I’ve been thinking about the meaning of life lately. A lot. What it means to pass time, to fill up time, to live through time.
I went to see Samsara, and it’s propelled my mind even further. Though maybe in alternate directions.
The movie is a mind-blowing visual social commentary that divulges bits and pieces of a world I will never fully comprehend. Of places, people and conditions I often forget exist. Of a planet that makes me feel so small. So unappreciative. So privileged. So fascinated and driven to learn more.
From a film perspective, Samsara is fantastic. The sequenced images evoke every sense throughout, without words or any trace of spoken narration. The shots, whether revealing sites of opulence or filth, are all jaw-droppingly stunning, and I left the theater entirely enamored and inspired. Of course I would love to create something like this. And of course I would love to travel and experience 25 different countries. With my camera in my hand.
But again, aside from my captivation with the actual craftsmanship of this film, it’s left me thinking a lot about life. And how my views of its meaning must be significantly astray from those of a Tibetan monk who dedicates his life to Buddhist rituals. One who will spend weeks carefully crafting colorful mandellas made of sand, that, upon completion, will promptly get shattered. Or of a Chinese laborer, day in and day out, tightening the same screw in the same place of every model of clothing iron that runs down a conveyer belt for 12 hours each day.
What do these people make of the meaning of life? Does the exploration of this cross their minds? And if so, are the ensuing thoughts that different from my own?

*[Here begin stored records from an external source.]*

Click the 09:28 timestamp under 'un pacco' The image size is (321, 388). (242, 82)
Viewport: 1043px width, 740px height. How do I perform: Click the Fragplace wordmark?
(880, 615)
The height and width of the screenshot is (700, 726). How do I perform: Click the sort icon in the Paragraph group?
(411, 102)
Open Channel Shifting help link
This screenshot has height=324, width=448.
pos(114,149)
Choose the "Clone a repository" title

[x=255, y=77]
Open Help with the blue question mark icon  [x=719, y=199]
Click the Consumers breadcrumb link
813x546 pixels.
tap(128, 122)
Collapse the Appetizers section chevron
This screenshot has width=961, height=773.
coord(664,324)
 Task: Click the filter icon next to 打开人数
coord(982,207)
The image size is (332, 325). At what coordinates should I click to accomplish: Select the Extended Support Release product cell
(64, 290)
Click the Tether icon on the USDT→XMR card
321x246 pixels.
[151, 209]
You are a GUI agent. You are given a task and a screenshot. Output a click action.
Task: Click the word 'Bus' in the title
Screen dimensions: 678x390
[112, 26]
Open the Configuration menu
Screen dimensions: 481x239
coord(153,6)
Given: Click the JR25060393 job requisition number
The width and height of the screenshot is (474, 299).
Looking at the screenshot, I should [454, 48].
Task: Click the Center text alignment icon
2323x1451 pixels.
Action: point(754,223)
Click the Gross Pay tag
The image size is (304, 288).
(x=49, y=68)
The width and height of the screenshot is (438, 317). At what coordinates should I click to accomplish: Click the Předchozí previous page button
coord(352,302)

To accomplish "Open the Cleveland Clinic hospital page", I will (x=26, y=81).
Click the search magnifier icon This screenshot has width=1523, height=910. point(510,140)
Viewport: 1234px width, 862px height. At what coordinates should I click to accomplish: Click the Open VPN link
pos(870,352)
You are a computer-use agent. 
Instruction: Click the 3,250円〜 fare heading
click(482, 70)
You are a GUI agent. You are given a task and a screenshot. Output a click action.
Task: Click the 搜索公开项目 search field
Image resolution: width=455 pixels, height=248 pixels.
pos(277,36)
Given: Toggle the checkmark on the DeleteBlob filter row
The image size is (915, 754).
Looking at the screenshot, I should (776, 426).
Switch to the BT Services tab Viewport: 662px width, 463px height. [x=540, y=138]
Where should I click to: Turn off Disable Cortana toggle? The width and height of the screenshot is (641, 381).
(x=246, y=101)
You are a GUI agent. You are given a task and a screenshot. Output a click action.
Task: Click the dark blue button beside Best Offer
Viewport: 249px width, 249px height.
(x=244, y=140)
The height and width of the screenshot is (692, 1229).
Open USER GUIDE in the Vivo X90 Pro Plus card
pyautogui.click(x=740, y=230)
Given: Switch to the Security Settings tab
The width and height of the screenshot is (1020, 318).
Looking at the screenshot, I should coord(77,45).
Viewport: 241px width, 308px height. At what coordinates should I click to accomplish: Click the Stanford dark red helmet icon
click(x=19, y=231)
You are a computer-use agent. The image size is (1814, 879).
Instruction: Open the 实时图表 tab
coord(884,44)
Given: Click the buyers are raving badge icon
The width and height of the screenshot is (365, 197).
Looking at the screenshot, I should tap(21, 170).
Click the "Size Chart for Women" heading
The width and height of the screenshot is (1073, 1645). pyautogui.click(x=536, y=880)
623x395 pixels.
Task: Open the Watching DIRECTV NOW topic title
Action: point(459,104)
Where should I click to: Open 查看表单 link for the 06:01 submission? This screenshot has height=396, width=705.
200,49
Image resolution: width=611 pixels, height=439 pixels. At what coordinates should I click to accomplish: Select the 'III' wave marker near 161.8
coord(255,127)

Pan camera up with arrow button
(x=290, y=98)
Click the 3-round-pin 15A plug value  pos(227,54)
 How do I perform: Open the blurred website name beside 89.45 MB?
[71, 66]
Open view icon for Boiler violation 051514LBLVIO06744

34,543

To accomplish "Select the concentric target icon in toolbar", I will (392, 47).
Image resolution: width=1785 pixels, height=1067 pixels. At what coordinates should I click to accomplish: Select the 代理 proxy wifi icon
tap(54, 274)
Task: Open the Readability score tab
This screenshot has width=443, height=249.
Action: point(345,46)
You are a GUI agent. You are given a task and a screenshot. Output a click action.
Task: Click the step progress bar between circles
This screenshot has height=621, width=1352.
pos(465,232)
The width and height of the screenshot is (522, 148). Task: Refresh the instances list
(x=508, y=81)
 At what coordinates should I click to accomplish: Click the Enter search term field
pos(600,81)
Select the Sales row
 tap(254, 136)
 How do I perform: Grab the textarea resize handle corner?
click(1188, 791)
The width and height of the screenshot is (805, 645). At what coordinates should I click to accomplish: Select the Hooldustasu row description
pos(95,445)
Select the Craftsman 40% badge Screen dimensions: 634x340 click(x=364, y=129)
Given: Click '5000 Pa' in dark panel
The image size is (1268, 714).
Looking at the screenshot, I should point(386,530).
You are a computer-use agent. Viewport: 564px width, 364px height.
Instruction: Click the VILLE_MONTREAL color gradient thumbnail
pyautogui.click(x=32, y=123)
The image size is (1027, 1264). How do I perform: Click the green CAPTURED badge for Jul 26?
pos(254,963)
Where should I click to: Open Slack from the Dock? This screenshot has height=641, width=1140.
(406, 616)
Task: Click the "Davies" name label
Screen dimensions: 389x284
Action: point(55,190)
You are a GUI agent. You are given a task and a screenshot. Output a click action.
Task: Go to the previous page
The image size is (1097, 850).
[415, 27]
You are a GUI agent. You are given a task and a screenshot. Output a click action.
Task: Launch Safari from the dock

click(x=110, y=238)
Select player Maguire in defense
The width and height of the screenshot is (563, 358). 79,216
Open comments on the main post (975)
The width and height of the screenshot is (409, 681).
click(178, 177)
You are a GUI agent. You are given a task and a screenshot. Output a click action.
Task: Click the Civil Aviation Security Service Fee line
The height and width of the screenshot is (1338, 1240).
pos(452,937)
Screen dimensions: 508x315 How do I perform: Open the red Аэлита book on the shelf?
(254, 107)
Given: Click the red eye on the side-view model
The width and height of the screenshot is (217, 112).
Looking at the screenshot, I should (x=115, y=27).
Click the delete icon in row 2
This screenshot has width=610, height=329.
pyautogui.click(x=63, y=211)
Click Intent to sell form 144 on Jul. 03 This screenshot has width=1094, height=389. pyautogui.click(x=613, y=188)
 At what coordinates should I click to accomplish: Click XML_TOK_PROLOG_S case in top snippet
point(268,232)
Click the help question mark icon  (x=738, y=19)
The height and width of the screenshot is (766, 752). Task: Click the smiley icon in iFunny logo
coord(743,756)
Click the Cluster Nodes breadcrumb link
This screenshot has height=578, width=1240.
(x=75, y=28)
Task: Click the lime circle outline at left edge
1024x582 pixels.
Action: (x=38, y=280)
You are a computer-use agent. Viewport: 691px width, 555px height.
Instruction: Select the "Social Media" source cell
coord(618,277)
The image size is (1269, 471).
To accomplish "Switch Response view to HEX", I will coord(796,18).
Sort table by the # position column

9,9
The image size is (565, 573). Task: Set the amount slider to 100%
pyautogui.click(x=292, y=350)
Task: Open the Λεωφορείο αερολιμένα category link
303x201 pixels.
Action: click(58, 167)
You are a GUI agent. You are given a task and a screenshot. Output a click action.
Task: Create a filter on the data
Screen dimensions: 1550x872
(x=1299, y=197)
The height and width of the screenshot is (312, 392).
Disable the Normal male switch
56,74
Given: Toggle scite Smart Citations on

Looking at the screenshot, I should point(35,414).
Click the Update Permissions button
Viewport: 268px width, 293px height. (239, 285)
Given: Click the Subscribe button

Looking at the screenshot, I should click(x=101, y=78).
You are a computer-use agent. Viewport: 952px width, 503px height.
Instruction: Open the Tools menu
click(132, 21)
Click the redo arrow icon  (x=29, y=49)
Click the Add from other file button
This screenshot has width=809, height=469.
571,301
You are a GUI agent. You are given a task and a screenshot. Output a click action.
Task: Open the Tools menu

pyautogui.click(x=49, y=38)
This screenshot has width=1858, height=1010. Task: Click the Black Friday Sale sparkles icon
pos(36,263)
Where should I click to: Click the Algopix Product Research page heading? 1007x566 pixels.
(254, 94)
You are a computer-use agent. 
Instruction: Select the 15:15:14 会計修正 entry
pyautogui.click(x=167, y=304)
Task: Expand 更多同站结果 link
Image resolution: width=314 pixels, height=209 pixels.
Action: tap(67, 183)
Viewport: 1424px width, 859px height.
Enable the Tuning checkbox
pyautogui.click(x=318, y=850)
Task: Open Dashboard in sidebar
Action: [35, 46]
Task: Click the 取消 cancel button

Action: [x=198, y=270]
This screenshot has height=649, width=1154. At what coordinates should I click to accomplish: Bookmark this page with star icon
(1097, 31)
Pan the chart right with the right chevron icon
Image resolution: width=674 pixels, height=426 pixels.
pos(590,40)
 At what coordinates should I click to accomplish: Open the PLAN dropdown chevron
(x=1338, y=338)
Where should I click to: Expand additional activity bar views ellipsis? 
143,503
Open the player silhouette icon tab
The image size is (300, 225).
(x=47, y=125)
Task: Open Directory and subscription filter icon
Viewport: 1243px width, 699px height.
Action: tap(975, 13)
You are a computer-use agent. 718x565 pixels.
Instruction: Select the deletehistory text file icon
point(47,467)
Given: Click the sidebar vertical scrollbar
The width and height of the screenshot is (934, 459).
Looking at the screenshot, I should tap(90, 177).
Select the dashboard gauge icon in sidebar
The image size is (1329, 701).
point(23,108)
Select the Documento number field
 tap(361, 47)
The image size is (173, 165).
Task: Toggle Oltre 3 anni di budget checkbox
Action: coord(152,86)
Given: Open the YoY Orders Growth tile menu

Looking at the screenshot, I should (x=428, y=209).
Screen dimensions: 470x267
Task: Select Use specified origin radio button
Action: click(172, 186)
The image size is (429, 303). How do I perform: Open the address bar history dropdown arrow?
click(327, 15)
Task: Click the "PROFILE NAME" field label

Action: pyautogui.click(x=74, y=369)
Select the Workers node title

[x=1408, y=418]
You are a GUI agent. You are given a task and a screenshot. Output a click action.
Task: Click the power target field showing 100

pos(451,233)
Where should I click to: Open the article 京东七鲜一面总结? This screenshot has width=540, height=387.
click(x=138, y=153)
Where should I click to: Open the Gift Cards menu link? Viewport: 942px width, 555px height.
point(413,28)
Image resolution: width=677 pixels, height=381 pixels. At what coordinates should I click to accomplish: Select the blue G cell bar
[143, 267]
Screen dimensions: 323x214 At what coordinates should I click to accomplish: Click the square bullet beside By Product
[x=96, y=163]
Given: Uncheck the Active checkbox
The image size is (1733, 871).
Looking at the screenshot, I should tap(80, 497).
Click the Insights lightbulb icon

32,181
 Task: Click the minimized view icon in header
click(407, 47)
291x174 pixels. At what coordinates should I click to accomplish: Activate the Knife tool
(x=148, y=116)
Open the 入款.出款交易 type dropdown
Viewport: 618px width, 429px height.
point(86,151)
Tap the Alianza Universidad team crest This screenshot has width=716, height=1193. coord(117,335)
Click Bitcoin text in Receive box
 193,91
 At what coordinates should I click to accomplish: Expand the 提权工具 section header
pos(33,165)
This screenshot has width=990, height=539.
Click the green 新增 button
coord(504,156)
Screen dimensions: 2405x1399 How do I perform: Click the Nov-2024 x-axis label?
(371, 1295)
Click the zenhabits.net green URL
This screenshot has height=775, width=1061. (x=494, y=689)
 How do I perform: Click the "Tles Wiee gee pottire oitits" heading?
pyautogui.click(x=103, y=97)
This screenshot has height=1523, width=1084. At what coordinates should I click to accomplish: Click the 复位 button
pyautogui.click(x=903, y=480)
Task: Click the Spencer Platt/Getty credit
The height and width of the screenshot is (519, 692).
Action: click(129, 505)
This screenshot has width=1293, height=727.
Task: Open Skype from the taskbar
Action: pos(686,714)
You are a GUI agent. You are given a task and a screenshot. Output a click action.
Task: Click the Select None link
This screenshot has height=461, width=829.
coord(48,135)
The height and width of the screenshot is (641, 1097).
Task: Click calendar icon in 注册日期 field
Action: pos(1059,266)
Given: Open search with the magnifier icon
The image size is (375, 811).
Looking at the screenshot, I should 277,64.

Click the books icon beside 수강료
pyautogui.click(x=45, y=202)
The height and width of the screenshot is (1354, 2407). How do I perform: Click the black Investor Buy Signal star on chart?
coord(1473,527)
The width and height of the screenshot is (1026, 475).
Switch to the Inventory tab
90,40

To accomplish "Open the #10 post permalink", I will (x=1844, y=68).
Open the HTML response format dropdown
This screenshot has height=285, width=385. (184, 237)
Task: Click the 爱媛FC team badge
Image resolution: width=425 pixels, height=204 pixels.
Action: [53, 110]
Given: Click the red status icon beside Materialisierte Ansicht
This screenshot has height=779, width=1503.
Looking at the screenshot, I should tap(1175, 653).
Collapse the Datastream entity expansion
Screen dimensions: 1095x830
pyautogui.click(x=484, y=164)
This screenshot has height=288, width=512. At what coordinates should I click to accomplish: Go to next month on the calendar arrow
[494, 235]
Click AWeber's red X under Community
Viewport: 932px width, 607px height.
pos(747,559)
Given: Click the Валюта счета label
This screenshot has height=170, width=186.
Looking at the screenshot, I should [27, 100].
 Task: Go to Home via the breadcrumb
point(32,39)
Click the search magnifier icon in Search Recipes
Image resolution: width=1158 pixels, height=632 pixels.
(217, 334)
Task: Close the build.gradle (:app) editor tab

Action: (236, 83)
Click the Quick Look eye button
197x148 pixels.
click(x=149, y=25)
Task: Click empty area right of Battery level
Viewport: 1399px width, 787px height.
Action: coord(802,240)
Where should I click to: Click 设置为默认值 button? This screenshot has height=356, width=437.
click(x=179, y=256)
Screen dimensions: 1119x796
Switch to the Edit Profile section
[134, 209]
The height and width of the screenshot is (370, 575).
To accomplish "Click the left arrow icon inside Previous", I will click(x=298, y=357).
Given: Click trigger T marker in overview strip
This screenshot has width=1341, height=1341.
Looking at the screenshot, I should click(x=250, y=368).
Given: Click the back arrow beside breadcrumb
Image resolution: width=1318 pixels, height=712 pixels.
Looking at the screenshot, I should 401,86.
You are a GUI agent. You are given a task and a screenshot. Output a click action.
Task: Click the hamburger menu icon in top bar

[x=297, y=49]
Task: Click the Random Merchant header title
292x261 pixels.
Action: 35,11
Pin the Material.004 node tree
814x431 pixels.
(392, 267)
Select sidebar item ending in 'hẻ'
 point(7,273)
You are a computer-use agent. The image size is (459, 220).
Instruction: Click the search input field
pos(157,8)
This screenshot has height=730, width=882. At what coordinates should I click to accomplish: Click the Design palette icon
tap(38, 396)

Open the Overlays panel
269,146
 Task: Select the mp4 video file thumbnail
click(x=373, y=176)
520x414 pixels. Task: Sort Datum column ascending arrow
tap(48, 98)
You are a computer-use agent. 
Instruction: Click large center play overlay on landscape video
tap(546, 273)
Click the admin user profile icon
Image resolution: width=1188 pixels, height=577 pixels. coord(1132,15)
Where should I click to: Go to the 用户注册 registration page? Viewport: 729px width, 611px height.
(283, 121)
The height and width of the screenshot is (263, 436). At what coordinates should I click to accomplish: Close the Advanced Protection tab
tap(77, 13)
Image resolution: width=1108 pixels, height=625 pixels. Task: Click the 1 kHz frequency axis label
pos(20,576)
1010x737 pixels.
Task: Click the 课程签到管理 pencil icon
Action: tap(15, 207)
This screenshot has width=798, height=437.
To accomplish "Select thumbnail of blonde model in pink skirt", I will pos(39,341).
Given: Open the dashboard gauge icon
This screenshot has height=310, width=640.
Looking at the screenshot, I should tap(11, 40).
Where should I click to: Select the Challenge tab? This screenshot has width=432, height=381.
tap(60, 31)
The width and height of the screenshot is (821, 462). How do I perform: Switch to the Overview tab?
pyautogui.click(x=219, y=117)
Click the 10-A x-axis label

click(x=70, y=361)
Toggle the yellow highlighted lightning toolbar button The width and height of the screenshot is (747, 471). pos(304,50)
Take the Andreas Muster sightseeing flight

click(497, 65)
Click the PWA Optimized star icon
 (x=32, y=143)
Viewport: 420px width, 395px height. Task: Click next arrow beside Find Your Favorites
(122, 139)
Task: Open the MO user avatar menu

Sometimes I wish I wasn’t going through this period of analysis. Sometimes I wonder about the purpose of wondering. Other times, I’m happy I can step back and see that there’s a bigger picture, and realize that menial bothers are what they are – trivial.
Samsara has left me in deeper contemplation about how life is just a bunch of decisions of how to fill and fulfill time. And of course, how to survive. How each of these aspects is different for every individual, every culture, every country, is literally mesmerizing. As for what all that means? I still don’t know. Part of me wishes I didn’t care.